The North Ras Kanayis block covers an area of 4,550 square kilometres around the Herodotus Basin. While Total admitted that the basin is an “underexplored” region with regard to oil and gas development, the agreement, struck between Total, Shell, Tharwa, the Kuwait Foreign Petroleum Exploration Company, and the Egyptian Natural Gas Holding Company, includes a 3D seismic exploration project over the next three years to determine the viability of the area for offshore development.

The news follows the development of a number of new projects across the Egyptian offshore sector, such as the beginning of production at BP’s Qattameya gas field last October, and these deals are the latest in Egypt’s attempts to develop its oil and gas industry.

The US Department of Commerce reporting that it plans to invest $38bn in its petrochemicals sector over the next four years and with proven hydrocarbon reserves of 3.3 billion barrels of oil, and the sector already contributing around 13.6% of Egypt’s total GDP, there is considerable interest in developing and optimising the Egyptian offshore industry. For instance, in December, Egypt signed a $1.4m agreement with the US Trade and Development Agency to deliver feasibility studies and fund modernisation efforts at the country’s Amreya Petroleum Refining Company and Suez Oil Processing Company.

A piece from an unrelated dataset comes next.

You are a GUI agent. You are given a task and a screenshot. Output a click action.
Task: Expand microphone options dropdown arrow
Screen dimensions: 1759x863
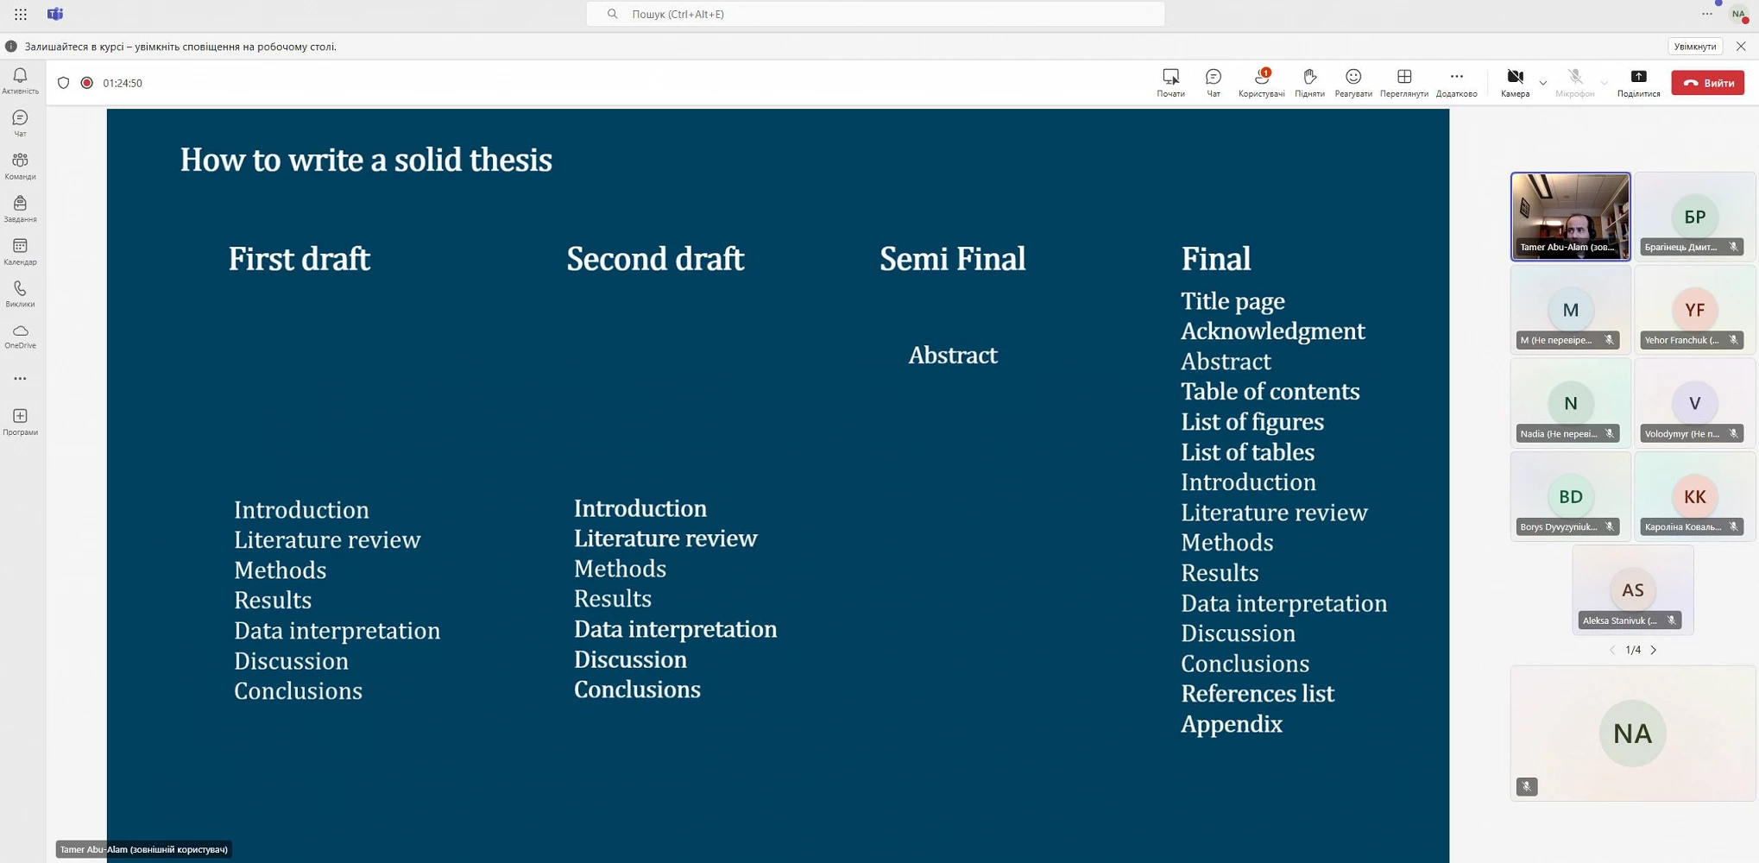pos(1604,84)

“I am confident that these agreements are another step in our continuous path of modernising Egyptian refineries, opening new horizons towards upgrading and development of projects with the Egyptian refineries in line with the Egyptian Ministry of Petroleum and Mineral Resources’ vision and will be a building block in our mutual cooperation for the benefit of both countries,” said Egyptian Minister of Petroleum and Mineral Resources Tarek al-Molla.